Learn

Congratulations! You have now learned:

1. We need interaction and polynomial terms for more complex situations.
2. How to fit and interpret interaction terms for a binary predictor with a quantitative predictor.
3. How to fit and interpret interaction terms for two quantitative predictors.
4. How to fit and interpret polynomial terms.

One final note: You may be wondering how we can be adding multiplied and squared terms and still consider our models to be linear in nature. Although we can add interaction and polynomial terms to a multiple regression model, the model is still considered a multiple LINEAR regression model because the COEFFICIENTS themselves are not raised to higher powers or multiplied by one another.

In other words, the model does not consider the polynomial or interaction terms any differently than any other variable; when we add an interaction or polynomial term, it’s like we’re just adding another predictor to the model that happens to be a composite of some of the other predictors.

Instructions

The dataset hp has been loaded for you in script.py. This dataset was obtained from Kaggle and is a subset of a much larger dataset of Harry Potter fan fiction that had been scraped from the site https://www.fanfiction.net/book/Harry-Potter/. Fan fiction stories are written by fans who use the characters and world of Harry Potter to create their own stories for other fans to read.

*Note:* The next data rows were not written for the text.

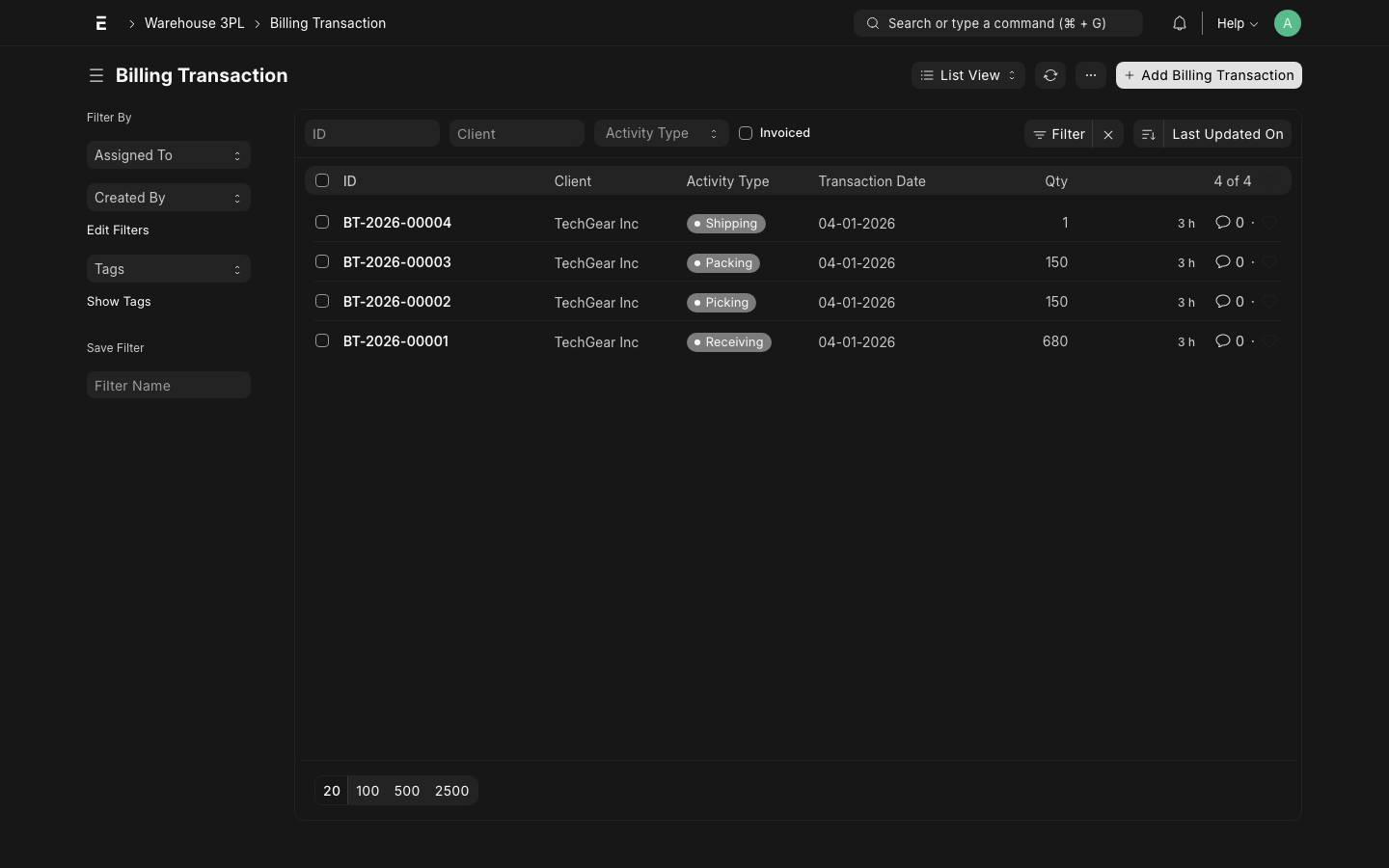Screen dimensions: 1389x868
Task: Open the ellipsis options menu icon
Action: point(1091,75)
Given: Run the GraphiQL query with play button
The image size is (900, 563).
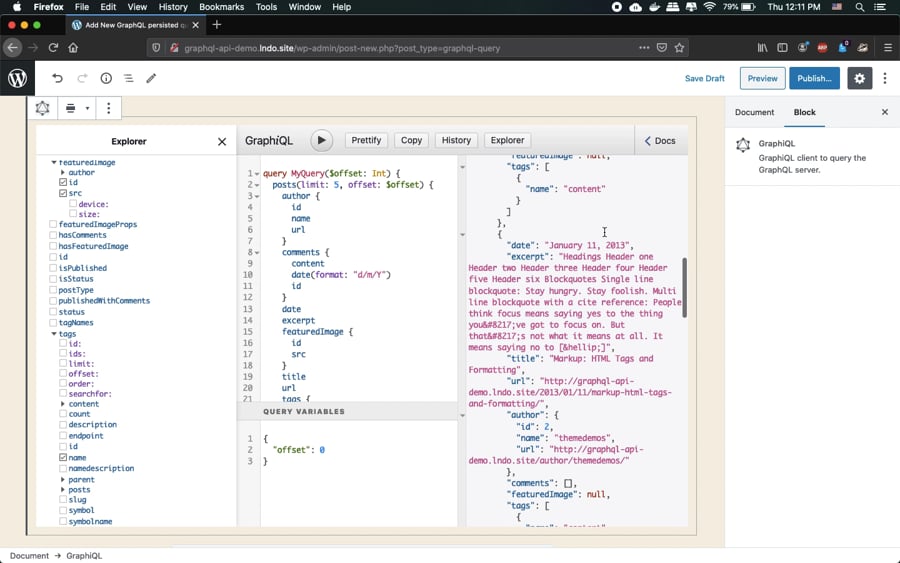Looking at the screenshot, I should click(x=321, y=141).
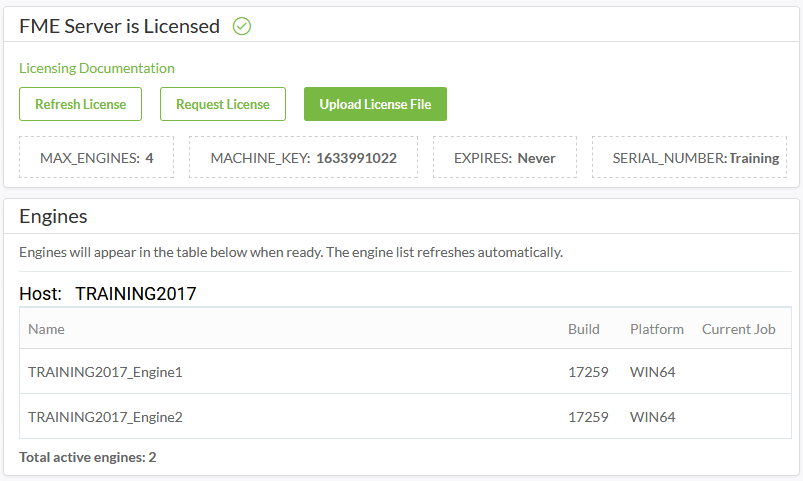Click the Host TRAINING2017 heading
The image size is (803, 481).
click(x=108, y=294)
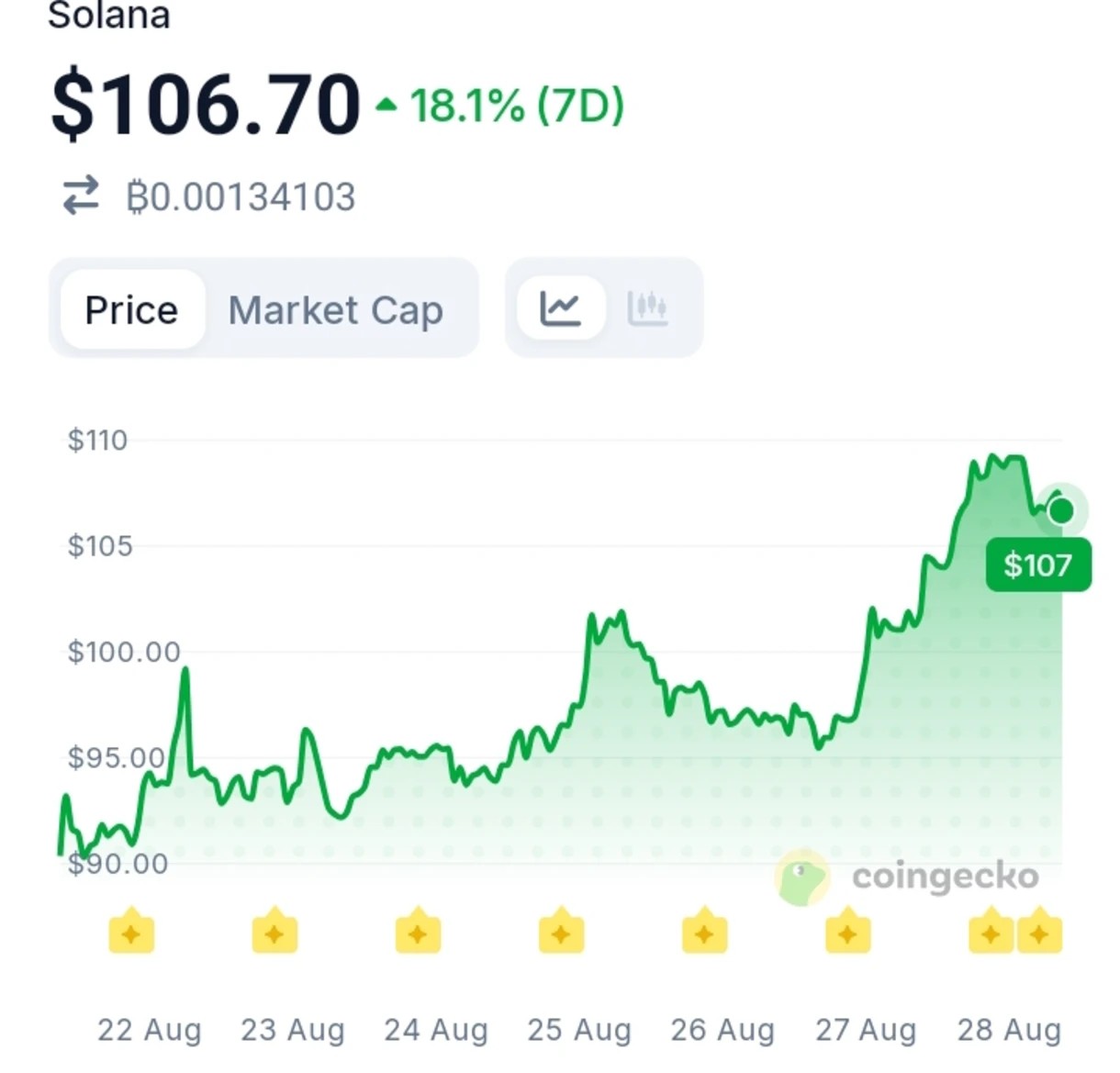Click the BTC swap arrows icon
The width and height of the screenshot is (1120, 1073).
pyautogui.click(x=81, y=196)
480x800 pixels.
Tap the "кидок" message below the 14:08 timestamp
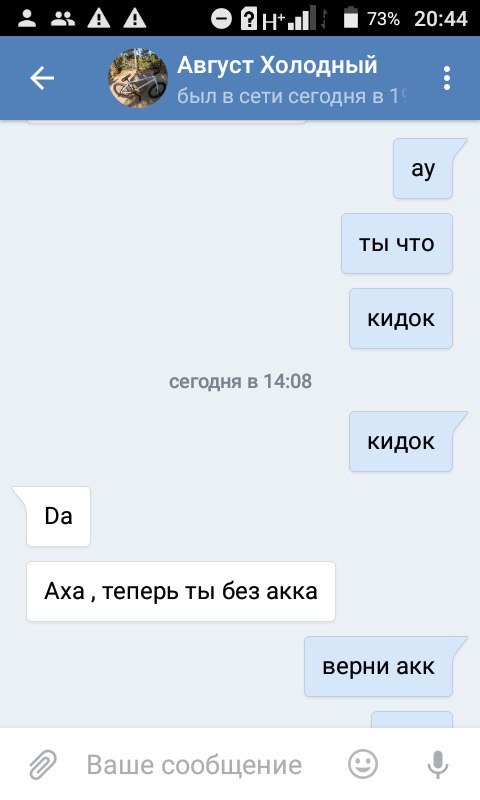(401, 441)
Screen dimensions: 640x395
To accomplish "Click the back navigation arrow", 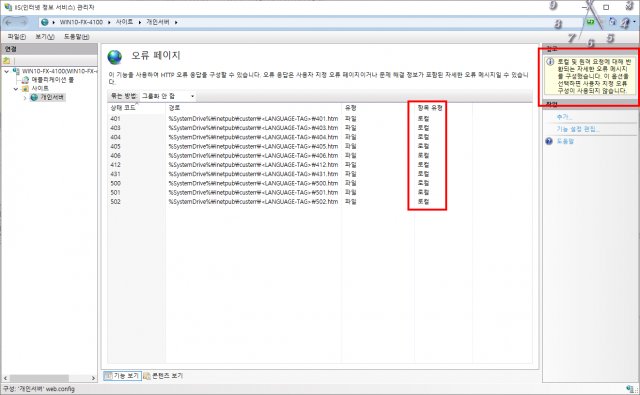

This dataset has been cleaned, and some variables have been modified, for ease of analysis. The dataset contains many variables, including:

Quantitative Variables:

• words – number of words in the story
• reviews – number of reviews the story received
• favorites – number of readers who favorited the story
• follows – number of readers who follow the story

Binary Categorial Variables: These variables are indicators that are 1 if the following is true and 0 otherwise

• harry – Harry is a character in the story
• hermione – Hermione is a character in the story
• multiple – the story has multiple chapters
• english – the story is in English
• humor – the story’s genre is humor

As this is real data, it is messier than our example datasets, but it is good practice to see how interactions and polynomials might work out on more realistic patterns of variables. Try making some scatter plots to look for potential patterns. Then run some models with interactions or polynomials and check out the resulting coefficients. Do they match what you thought you saw in the scatter plots?

Feel free to check out some sample code in samples.py to get ideas if you’re stuck!